Otro de los protagonistas argentinos que por estas horas se encuentran en Melbourne es Diego Moyano, que después de una extensa experiencia en la USTA (Asociación de Tenis de los Estados Unidos), se vinculó recientemente al sudafricano Kevin Anderson como su entrenador. ¿Cuál es su experiencia en estos primeros días en la ciudad? "El viento estaba trayendo el humo de los incendios y estaba complicado. Pero ahora cambió y aclaró. Es una situación difícil porque no es normal, en Melbourne no pasaba nunca. Ahora se calmó, supuestamente hay dos o tres días que debería estar bien y la semana que viene, también. Se está viviendo una situación difícil por los incendios.
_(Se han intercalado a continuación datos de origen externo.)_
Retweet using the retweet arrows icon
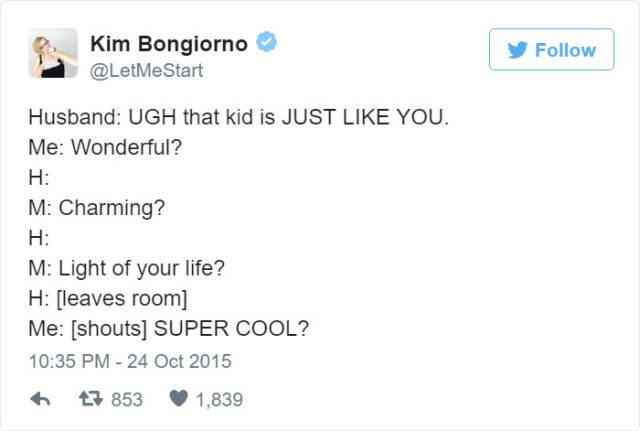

Personalmente, salí a correr, estuve al aire libre y no me pasó nada, no me faltó el aire. En el río hay gente haciendo kayak. Sé que algunos equipos de fútbol suspendieron las prácticas por el smog, pero solamente por algunas horas".
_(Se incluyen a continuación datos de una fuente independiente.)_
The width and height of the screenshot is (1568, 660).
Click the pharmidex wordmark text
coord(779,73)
Varias figuras del tour, como Roger Federer, Rafael Nadal, Djokovic, Nick Kyrgios, Alex Zverev y Stefanos Tsitsipas, participaron de una exhibición para recaudar dinero en beneficio de la causa "Rally for Relief (Reunión por el alivio)", que encabeza la Cruz Roja local. Además, Rafa y Roger donaron 250.000 dólares australianos. Pese a ello, las dos leyendas recibieron críticas de un tenista de la qualy. El canadiense Brayden Schnur, 103º y 24 años, superó la primera ronda sintiendo sequedad en su garganta y dijo sentirse decepcionado porque el suizo y el español no tomaron posiciones firmes: "Son un poco egoístas al pensar en ellos mismos y en sus carreras (...) No están pensando en el deporte en sí mismo". El francés Nicolas Mahut, asimismo, ironizó publicando en Instagram una foto suya con una mascarilla y la frase: "Listo para la primera rueda".

Los organizadores del Australian Open están recibiendo críticas, pero se defienden diciendo que están continuamente monitoreando las condiciones del aire y que cancelarán el juego cuando la nube sea tóxica.